[[ GIVEN ENTRIES, beginning ]]
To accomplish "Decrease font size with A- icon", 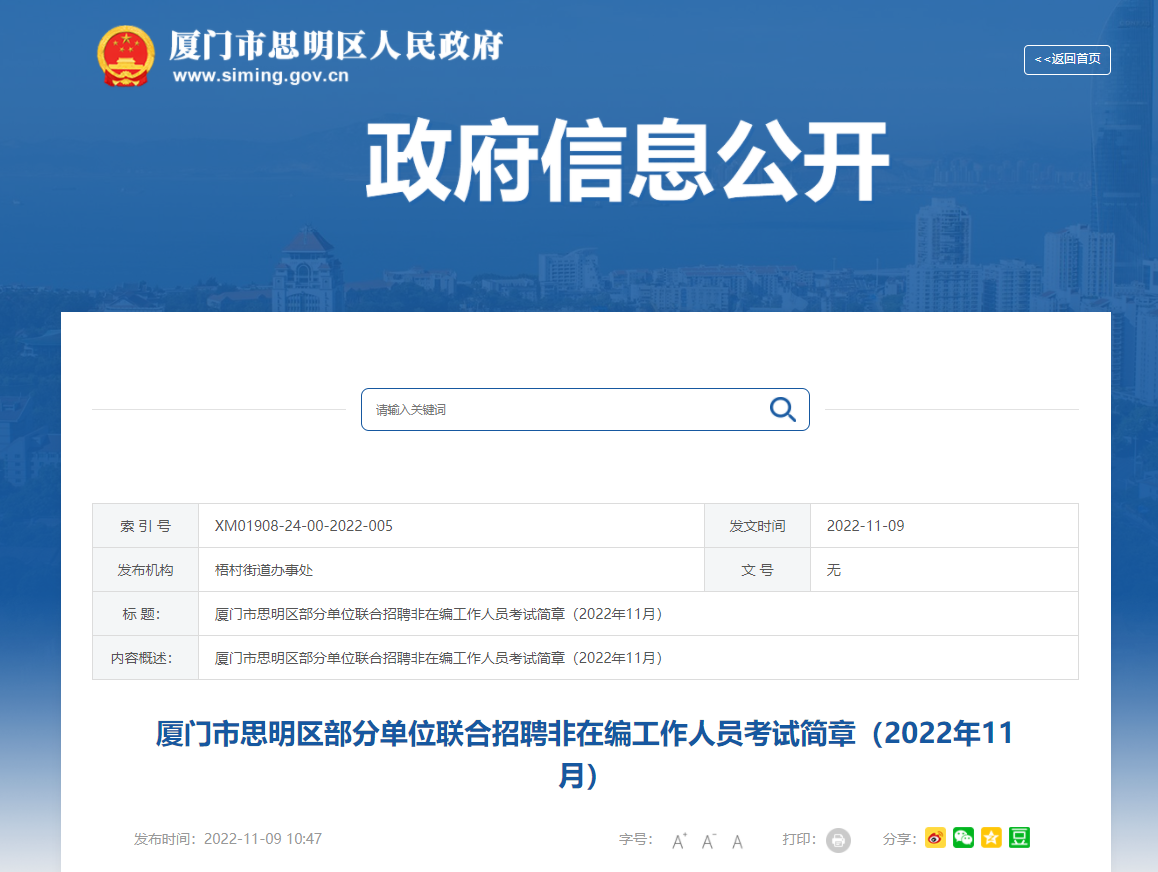I will point(708,840).
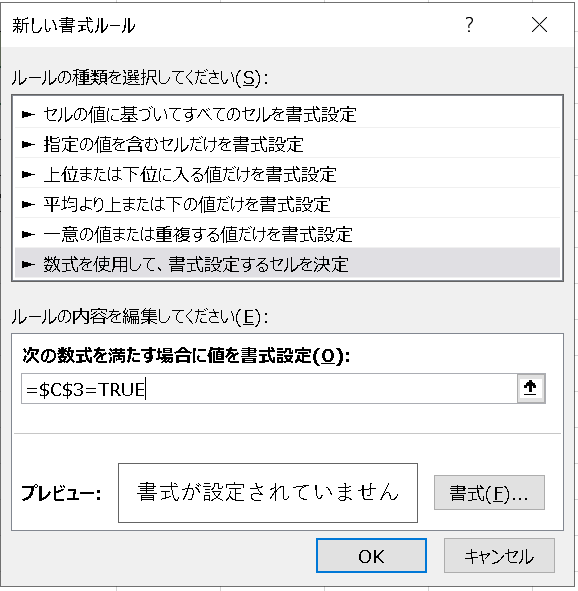This screenshot has height=591, width=578.
Task: Pick 一意の値または重複する値だけを書式設定
Action: 287,234
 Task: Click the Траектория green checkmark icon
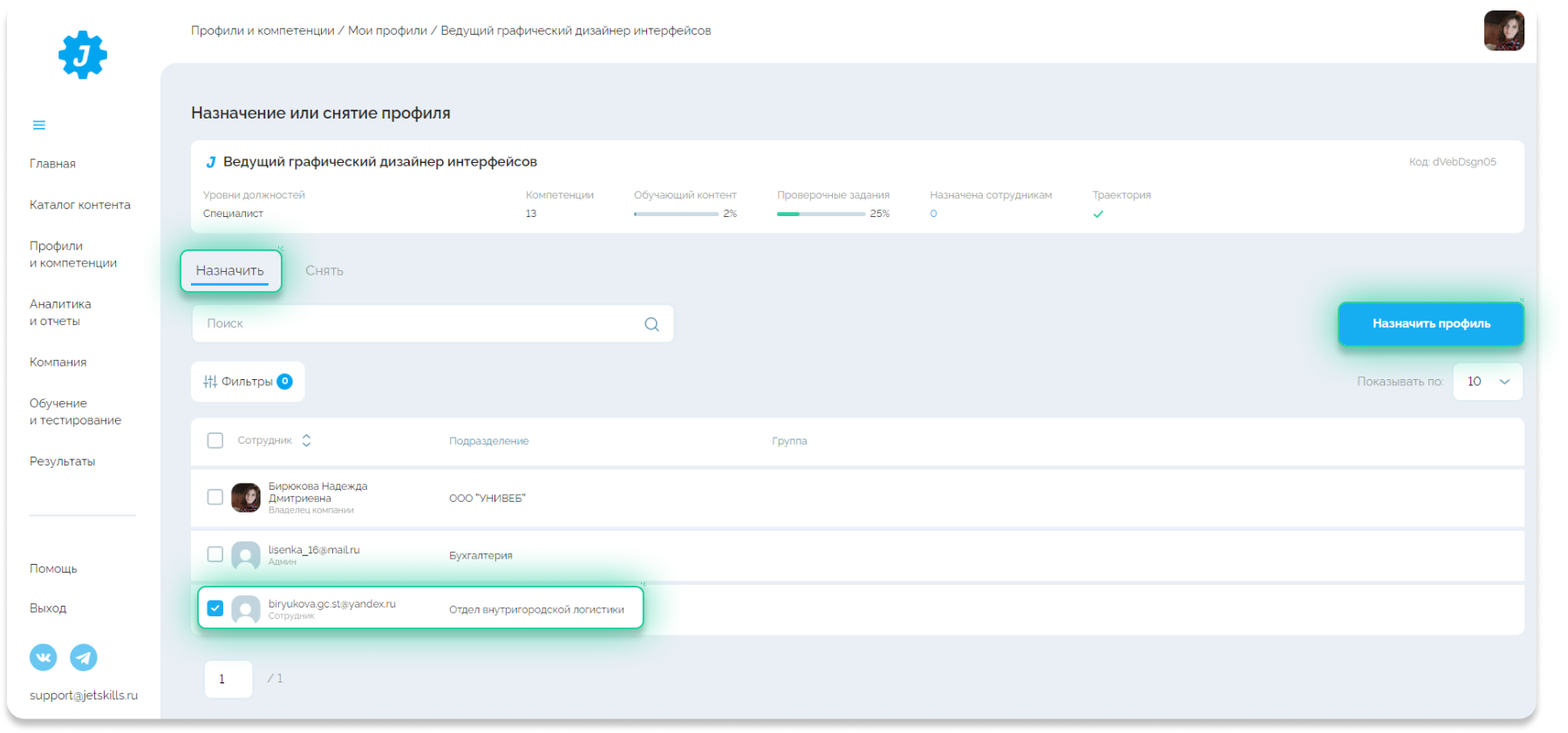coord(1098,214)
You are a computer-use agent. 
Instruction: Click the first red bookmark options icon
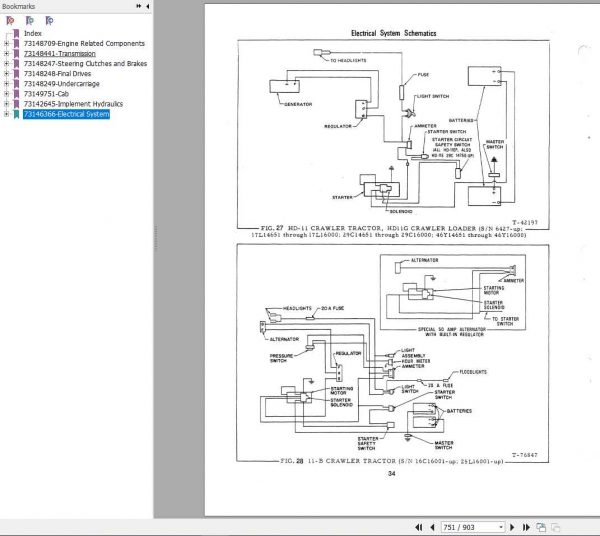click(x=10, y=20)
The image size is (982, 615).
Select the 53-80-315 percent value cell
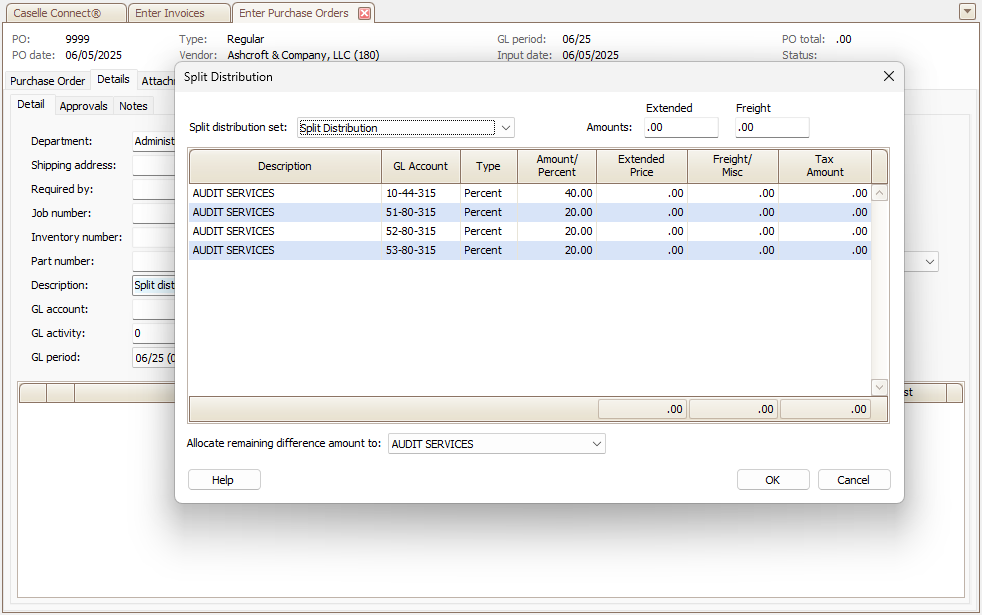click(557, 250)
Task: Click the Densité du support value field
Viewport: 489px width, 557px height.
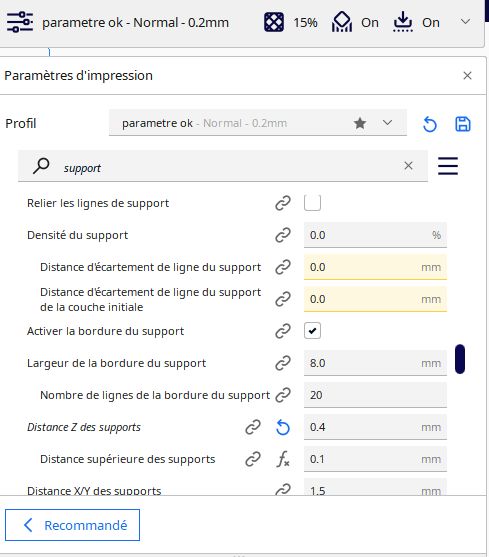Action: click(375, 235)
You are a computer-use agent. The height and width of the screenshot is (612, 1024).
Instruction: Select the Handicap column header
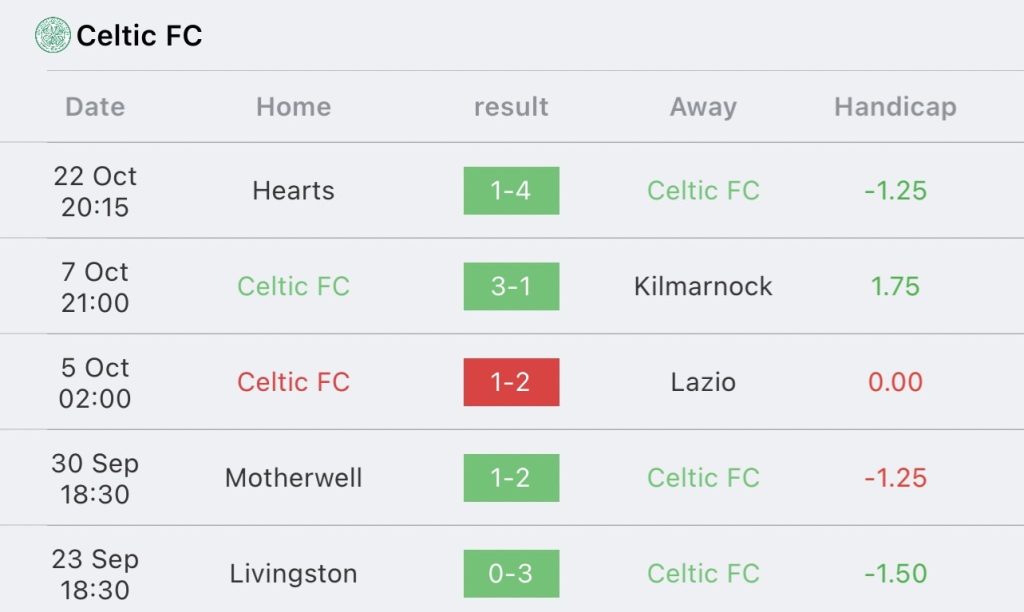point(895,107)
[[ GIVEN ENTRIES, end ]]
*WORK TO BE COMPLETED*
The lines from the one containing "Viewport: 489px width, 557px height." through the final line of the data are to be repeated exactly, with both ends included and all pictures left out.

*EXERCISE OUTPUT*
Viewport: 489px width, 557px height.
Action: click(375, 235)
You are a computer-use agent. The height and width of the screenshot is (612, 1024).
Instruction: Select the Handicap column header
point(895,107)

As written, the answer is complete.